When talking about various ways to model something probabilistically, many authors prefer to use random variables, instead of probability distributions. Of course, this difference is more of a point of view, than of actual mathematical substance - yet I'm very much interested in why the random variables point-of-view is assumed? Let me elaborate below on this.
It seems to me that this comes from not being fully explicit and formal, when building your model - since if you would be, that you would see that using random variables is actually very artificial and using the probability distribution is actually much more natural.
Consider the following problem:
Suppose we have a vector $x\in\mathbb{R}^{p}$ that we interpret as
the visible attributes of individual. For example, $x$ might represent
a loan applicants age, gender, race, and credit history.
We consider the problem of modeling whether we should give a person
represented by $x$ a loan; let $y\in\{0,1\}$ represent the target
of this prediction, i.e. whether an individual will have defaulted
on a loan he received ($y=0$) or repaid it according to his contract
($y=1$).
To formalize this problem, we can define random variables $X$ and $Y$
that take on values $X=x$ and $Y=y$ for an individual drawn randomly
from the population of interest (e.g., the population of ).
We define the true risk
\begin{equation}
r(x)=Pr(Y=1|X=x)\ \ (1).
\end{equation}
Then the problem is how to estimate this risk from data, yadda, yadda.
The issue I mention above is related to the formulation (not the solution or theoretical framework) of this problem. Usually the above description is all that you get!

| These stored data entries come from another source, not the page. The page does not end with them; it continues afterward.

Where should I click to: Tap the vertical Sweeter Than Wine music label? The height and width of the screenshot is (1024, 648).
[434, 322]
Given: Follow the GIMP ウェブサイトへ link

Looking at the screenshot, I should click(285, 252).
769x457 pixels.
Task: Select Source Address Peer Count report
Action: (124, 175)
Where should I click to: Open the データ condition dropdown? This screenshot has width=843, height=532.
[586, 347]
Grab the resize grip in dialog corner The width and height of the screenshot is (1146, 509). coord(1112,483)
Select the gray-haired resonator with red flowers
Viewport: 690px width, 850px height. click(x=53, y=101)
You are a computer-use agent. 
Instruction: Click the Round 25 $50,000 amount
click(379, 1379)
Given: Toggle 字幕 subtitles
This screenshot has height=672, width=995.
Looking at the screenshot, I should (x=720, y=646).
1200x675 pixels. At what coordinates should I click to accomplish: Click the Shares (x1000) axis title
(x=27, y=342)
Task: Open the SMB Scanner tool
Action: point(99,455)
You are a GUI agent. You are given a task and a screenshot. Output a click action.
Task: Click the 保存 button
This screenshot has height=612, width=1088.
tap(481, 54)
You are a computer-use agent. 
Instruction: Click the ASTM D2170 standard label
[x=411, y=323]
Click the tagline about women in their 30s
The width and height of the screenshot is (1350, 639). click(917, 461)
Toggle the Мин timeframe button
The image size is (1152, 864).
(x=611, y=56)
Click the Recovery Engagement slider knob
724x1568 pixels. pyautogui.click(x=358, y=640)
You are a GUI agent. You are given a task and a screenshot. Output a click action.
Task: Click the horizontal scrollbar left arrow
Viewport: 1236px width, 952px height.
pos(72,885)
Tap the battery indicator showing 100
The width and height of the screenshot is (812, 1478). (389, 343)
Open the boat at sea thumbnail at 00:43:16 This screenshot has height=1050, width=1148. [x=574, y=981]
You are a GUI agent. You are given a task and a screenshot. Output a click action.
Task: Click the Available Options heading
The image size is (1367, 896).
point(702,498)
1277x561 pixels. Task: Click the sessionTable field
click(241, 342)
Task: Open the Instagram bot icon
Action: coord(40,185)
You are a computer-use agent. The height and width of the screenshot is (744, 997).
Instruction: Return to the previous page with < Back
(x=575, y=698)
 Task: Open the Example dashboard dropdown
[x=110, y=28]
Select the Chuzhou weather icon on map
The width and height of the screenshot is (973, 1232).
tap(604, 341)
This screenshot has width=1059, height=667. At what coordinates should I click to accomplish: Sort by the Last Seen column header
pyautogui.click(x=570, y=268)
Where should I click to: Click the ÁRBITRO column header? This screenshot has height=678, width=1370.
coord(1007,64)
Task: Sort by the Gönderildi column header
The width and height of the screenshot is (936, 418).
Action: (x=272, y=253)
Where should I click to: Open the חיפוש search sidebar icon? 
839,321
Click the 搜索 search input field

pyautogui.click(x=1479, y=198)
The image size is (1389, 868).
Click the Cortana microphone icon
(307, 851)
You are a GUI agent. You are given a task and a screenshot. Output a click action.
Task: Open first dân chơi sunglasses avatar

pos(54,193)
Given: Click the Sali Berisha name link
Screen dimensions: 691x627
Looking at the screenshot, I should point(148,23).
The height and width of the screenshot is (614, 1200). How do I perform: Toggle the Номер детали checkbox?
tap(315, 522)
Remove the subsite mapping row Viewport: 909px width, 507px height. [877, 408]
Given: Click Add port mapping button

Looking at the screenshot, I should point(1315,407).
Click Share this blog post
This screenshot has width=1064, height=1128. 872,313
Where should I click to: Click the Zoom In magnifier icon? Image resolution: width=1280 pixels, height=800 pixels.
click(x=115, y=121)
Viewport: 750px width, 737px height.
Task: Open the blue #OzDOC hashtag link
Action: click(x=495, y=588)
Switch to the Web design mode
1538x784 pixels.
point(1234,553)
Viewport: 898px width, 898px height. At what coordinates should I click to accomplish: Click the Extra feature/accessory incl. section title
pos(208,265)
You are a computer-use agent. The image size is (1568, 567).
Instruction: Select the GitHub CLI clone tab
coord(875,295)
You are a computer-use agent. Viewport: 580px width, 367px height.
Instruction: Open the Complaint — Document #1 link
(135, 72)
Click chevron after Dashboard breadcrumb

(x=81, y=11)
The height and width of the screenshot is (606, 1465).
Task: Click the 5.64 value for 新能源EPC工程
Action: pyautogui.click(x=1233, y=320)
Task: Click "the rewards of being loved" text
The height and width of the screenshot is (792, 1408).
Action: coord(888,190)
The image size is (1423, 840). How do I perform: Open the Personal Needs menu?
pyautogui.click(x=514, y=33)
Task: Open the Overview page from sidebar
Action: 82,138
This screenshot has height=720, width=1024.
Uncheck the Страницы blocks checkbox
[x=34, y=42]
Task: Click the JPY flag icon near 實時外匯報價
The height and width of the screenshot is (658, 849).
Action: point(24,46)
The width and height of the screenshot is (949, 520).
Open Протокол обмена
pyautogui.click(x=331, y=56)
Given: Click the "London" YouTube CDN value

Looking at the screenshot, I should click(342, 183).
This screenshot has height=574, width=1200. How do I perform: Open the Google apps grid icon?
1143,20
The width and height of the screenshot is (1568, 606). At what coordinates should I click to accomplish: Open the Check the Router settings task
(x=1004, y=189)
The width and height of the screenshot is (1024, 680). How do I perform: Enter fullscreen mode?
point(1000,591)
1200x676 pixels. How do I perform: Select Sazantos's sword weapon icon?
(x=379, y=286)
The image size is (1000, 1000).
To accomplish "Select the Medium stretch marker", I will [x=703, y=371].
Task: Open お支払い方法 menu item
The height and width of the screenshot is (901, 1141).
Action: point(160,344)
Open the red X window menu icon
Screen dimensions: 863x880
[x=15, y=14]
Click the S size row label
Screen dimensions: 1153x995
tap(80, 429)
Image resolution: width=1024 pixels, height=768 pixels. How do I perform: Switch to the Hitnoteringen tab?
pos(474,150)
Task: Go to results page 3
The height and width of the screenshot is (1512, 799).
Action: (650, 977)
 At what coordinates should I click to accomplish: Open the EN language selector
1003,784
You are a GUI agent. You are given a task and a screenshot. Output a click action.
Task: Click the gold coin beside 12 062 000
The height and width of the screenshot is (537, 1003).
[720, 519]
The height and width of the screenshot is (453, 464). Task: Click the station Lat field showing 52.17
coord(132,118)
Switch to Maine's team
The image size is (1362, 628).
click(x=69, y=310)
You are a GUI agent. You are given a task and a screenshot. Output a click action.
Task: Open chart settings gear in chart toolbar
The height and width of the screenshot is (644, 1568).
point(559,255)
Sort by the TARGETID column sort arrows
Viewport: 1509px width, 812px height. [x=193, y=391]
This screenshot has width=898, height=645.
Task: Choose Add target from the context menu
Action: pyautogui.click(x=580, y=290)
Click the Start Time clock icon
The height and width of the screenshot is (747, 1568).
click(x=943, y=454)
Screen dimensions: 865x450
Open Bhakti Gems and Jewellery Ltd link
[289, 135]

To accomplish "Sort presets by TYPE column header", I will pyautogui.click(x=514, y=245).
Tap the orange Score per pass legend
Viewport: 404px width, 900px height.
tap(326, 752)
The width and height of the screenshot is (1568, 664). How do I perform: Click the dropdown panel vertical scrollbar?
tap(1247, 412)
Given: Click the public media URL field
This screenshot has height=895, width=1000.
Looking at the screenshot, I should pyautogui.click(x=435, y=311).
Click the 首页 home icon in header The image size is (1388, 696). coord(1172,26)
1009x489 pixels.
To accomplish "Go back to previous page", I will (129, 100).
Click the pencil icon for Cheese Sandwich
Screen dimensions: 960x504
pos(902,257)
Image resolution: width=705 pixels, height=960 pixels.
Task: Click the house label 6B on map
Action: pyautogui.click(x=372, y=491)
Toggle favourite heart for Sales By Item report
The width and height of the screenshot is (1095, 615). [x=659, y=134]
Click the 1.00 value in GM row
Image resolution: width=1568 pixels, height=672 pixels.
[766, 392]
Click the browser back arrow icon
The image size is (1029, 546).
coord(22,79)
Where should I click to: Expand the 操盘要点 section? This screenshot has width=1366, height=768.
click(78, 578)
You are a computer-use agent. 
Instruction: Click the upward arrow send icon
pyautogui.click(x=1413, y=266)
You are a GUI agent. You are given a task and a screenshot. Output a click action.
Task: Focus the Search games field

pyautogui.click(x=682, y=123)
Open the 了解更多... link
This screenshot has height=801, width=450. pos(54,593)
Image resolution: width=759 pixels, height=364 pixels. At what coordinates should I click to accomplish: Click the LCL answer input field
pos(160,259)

Let us investigate how we can make it even more precise:
If we begin to be more explicit, in order to even introduce random
variables $X,Y$ we need a sample space. Because these random variables
appear in the expression (1), which explicitly is
$$
r(x)=Pr(\{\omega\in\Omega:Y(\omega)=1\}|\{\omega\in\Omega:X(\omega)=x\}),
$$
the random variables furthermore need to be defined on the same sample
space. We could pick $\Omega:=\mathbb{R}^{p}\times\{0,1\}$ as a suitable
candidate, where a distribution $\mathcal{D}$ on it models how likely
it is that a certain individual is drawn from it. We could then define
$X:\Omega\rightarrow\mathbb{R}^{p}$ as the projection onto the first
$p$ components and $Y:\Omega\rightarrow\{0,1\}$ as the projection
onto the last component. By doing so, we have given (1) a concrete
meaning.
But defining the random variables like this is rather cumbersome; since we already needed to introduce $\Omega$ and $\mathcal{D}$ to even talk about random variables, we could just use these two ingredients to define the true risk by \begin{equation} r(x)=Pr(\{\omega\in\Omega:\omega_{p+1}=1\}|\{\omega\in\Omega:\omega_{1,\ldots,p}=x\}) \ \ (2), \end{equation}
where subscripts indicate the $p$-th coordinate.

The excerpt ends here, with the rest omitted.